Image showing a well-maintained grassy yard with a narrow line of ornamental grass in the center. Trees and residential houses are visible in the background, with shadows cast across the yard in the late afternoon or early evening.

Stephen McDonnell is a landscape artist whose practice examines the relationship between natural and cultural landforms.  His formal art education began as a teaching assistant under Frank Hewitt in the undergraduate painting and art history program at the University of Vermont, followed immediately by a graduate teaching assistantship at Oberlin College in Ohio.  Through time experiencing these different landscapes, McDonnell became acutely aware of how different topographies shape perception and artistic form. These experiences expanded his understanding of “landscape” beyond traditional horizon or aerial perspective, toward a discipline in which land can be rendered without representation.

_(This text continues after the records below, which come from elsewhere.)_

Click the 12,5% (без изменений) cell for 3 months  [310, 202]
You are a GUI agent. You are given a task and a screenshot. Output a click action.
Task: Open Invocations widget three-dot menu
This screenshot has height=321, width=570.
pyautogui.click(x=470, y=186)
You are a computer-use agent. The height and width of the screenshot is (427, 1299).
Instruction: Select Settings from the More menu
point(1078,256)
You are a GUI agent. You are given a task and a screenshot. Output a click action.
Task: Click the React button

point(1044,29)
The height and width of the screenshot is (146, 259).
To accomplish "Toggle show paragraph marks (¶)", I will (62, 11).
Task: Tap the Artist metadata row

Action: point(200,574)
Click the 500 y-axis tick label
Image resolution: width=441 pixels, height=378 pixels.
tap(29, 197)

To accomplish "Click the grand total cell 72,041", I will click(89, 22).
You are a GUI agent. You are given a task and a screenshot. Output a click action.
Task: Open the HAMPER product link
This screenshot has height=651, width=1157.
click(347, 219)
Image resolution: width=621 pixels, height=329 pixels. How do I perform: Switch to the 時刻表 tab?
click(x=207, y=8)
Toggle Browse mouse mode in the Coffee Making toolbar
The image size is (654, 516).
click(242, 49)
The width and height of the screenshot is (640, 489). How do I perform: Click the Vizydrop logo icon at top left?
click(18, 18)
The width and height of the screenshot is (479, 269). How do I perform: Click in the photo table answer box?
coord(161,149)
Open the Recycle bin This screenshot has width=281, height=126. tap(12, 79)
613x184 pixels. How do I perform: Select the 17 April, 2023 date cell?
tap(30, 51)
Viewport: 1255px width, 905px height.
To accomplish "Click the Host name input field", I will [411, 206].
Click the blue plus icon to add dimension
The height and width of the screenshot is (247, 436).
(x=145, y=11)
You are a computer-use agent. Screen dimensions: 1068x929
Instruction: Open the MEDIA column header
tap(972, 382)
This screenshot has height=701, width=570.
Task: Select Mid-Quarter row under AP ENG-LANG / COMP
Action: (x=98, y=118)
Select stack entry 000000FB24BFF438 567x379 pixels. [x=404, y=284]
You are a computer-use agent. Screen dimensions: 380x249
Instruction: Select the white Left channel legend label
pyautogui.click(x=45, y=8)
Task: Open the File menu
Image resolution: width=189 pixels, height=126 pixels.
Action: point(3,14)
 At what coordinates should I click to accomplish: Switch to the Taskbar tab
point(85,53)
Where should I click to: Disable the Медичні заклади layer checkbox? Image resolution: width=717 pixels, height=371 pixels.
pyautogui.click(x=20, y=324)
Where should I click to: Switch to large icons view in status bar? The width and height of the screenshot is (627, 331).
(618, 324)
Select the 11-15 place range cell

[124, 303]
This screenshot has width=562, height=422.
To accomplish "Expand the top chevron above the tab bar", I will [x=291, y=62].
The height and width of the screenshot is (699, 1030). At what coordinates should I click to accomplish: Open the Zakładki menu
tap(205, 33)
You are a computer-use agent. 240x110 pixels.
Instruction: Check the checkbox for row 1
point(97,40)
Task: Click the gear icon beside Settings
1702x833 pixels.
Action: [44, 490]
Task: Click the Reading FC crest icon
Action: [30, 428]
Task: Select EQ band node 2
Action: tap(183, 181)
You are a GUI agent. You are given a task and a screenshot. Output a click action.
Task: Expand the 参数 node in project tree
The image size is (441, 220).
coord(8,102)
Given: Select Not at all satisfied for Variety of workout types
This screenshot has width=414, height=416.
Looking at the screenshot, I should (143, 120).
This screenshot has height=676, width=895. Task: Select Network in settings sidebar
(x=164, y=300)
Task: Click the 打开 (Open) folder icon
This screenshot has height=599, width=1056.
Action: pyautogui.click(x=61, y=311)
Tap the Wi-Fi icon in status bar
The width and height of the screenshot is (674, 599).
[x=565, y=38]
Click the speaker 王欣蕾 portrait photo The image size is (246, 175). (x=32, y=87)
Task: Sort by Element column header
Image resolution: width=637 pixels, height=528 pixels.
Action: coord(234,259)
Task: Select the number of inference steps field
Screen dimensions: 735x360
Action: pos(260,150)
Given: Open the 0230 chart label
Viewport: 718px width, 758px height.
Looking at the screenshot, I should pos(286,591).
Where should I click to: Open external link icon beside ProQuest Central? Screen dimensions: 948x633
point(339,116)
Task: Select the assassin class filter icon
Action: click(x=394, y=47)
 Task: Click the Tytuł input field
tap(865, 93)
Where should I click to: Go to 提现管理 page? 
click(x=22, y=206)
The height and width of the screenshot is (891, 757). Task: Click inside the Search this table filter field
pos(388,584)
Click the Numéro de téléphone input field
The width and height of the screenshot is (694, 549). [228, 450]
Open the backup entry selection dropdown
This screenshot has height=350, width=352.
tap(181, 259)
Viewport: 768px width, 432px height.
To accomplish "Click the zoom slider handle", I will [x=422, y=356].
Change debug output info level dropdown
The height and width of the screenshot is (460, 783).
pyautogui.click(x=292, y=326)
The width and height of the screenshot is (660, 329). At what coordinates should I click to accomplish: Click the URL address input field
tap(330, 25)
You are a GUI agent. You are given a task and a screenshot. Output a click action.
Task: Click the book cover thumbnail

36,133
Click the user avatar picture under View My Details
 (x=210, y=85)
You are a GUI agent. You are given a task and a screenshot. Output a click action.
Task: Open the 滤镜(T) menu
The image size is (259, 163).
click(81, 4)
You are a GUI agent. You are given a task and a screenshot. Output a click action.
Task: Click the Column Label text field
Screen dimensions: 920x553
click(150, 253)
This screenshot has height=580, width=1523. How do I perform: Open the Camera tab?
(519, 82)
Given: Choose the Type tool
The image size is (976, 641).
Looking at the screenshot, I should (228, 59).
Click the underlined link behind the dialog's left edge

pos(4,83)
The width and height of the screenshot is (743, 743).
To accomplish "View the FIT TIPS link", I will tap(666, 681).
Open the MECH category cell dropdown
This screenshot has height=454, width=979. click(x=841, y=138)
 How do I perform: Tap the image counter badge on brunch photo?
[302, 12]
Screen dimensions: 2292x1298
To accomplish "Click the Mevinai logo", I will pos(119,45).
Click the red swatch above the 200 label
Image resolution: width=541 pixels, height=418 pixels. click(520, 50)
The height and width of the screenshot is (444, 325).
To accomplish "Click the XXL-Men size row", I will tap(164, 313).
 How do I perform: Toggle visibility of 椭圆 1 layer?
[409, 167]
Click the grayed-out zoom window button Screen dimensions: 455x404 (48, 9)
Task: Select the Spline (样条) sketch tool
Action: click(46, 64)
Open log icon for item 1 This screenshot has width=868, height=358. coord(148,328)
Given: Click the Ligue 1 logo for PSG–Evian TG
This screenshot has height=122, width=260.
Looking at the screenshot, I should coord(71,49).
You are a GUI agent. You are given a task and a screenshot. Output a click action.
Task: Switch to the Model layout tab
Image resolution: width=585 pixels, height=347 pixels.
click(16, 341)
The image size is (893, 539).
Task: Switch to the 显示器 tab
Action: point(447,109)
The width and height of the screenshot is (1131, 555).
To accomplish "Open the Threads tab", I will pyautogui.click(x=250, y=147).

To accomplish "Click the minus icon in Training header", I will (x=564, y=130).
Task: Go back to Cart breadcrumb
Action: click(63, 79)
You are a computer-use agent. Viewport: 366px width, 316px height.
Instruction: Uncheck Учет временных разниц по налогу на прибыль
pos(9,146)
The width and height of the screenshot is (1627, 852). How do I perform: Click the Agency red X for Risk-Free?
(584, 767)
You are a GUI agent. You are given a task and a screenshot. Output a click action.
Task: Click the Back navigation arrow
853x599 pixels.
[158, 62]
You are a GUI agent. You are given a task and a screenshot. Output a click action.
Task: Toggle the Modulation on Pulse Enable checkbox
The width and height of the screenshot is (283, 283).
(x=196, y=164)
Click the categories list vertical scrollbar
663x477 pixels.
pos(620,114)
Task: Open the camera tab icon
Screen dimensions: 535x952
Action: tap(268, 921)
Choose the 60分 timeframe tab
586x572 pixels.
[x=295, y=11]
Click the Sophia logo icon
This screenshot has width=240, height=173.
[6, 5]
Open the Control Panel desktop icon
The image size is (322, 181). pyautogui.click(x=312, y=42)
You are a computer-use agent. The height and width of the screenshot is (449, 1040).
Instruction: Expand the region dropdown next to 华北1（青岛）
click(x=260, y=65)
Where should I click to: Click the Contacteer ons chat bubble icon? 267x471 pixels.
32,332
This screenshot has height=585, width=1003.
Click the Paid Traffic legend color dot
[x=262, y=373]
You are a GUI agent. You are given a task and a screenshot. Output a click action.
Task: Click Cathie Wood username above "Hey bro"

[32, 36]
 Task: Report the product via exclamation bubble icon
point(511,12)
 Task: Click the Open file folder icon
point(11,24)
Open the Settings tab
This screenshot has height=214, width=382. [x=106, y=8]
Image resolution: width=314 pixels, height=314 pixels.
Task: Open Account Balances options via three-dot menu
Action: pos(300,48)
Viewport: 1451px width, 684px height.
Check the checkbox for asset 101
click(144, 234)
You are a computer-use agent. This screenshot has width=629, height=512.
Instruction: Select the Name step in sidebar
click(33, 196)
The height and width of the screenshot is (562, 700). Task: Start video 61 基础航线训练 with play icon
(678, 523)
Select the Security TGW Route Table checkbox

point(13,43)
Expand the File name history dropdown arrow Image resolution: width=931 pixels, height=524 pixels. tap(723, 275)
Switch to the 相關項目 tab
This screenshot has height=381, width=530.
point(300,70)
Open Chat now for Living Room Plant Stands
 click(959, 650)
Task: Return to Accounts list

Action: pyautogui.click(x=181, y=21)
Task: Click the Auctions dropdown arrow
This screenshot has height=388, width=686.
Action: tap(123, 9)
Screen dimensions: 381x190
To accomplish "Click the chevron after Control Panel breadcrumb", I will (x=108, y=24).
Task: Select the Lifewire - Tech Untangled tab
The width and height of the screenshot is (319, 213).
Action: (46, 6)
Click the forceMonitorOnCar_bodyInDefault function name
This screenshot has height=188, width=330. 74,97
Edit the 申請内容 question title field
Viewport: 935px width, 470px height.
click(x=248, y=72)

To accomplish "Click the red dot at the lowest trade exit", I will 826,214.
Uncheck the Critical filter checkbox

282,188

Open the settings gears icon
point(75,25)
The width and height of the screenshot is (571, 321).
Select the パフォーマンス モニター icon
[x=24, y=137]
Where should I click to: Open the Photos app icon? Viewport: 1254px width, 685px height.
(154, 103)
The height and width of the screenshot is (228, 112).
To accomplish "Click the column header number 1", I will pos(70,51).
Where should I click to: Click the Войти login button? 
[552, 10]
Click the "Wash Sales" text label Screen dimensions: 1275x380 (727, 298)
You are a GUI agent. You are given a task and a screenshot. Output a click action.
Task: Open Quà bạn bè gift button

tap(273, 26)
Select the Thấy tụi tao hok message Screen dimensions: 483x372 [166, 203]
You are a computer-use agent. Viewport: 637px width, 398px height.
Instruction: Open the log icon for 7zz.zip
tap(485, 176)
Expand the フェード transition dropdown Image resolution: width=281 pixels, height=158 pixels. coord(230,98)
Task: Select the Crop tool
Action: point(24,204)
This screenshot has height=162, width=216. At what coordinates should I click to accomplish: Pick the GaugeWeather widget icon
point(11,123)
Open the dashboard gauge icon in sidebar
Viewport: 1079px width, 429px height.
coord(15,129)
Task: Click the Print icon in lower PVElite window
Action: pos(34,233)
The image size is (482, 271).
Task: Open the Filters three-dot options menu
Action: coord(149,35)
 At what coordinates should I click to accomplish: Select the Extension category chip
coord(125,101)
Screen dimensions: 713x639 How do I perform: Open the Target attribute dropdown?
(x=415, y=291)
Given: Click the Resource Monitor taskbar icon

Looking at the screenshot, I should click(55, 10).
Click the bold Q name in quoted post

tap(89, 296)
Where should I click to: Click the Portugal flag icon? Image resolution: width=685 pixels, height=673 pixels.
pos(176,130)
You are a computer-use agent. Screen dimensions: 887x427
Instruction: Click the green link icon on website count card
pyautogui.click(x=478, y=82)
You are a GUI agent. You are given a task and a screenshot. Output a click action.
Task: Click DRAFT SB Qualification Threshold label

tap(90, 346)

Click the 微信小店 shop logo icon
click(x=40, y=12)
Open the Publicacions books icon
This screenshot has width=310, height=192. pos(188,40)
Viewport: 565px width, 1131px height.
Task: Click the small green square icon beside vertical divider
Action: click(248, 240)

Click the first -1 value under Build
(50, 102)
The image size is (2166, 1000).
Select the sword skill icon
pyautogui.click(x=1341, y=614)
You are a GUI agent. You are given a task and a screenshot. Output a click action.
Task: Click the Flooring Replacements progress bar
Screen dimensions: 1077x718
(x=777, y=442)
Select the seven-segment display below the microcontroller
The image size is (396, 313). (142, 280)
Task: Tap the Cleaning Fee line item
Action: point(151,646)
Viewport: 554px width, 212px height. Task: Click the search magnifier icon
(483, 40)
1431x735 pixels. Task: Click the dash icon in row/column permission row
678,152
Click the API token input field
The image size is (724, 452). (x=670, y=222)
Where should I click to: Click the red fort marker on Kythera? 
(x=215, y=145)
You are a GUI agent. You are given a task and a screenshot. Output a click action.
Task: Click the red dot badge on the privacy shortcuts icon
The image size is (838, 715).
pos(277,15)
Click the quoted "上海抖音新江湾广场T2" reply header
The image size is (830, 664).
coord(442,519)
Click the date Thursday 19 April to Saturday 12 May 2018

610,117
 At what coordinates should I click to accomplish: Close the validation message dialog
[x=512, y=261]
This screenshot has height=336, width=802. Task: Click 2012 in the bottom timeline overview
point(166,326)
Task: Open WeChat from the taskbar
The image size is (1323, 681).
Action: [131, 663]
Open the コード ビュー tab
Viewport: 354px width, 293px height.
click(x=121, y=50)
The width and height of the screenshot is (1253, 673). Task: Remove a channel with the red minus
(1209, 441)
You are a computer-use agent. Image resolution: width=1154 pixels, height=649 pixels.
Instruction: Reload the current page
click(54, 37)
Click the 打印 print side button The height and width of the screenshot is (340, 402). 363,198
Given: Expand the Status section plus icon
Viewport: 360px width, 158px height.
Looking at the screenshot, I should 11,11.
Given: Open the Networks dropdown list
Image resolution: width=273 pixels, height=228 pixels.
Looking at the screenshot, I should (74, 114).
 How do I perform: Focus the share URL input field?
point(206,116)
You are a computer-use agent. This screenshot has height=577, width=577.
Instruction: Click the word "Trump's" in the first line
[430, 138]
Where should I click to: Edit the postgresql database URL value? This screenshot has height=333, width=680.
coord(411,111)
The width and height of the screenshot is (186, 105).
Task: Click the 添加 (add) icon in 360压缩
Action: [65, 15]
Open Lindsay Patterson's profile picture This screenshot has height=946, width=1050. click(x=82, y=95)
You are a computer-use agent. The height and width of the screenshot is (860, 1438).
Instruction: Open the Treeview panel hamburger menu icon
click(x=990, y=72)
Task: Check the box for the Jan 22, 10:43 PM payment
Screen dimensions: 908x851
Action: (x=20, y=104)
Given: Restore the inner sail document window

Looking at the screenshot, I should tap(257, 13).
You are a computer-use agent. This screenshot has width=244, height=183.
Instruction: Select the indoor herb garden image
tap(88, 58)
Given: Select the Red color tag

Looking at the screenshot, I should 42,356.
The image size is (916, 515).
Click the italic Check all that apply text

Rather than depicting or representing landscape, McDonnell increasingly employs natural materials as landscape.  The earth materials he uses function not as symbols but as medium-- land itself-- continuing his early investigations into surface, flatness, and shaped canvas. After Oberlin and a brief period of teaching, McDonnell paused his formal art career while raising a family and pursuing other paths, though art’s influence remained integral to his way of seeing, imagining and building.  

He has since returned to painting and sculpture, reconnecting with earlier artistic associations while responding to resource extraction as ecocide—a generally disregarded form of genocide.  McDonnell’s current research-driven work addresses resource imperialism and extractivism, focusing on their environmental, social, economic, and health consequences. Growing up in a region of Pennsylvania scared by anthracite coal mining and its toxic legacy primed him to recognize the parallel dangers caused by shale gas extraction through fracking. In this same region-- a hydrocarbon “sweet spot”—aquifers and air continue to receive radioactive and toxic waste, first from coal culm effluent and dust and now from fracking operations.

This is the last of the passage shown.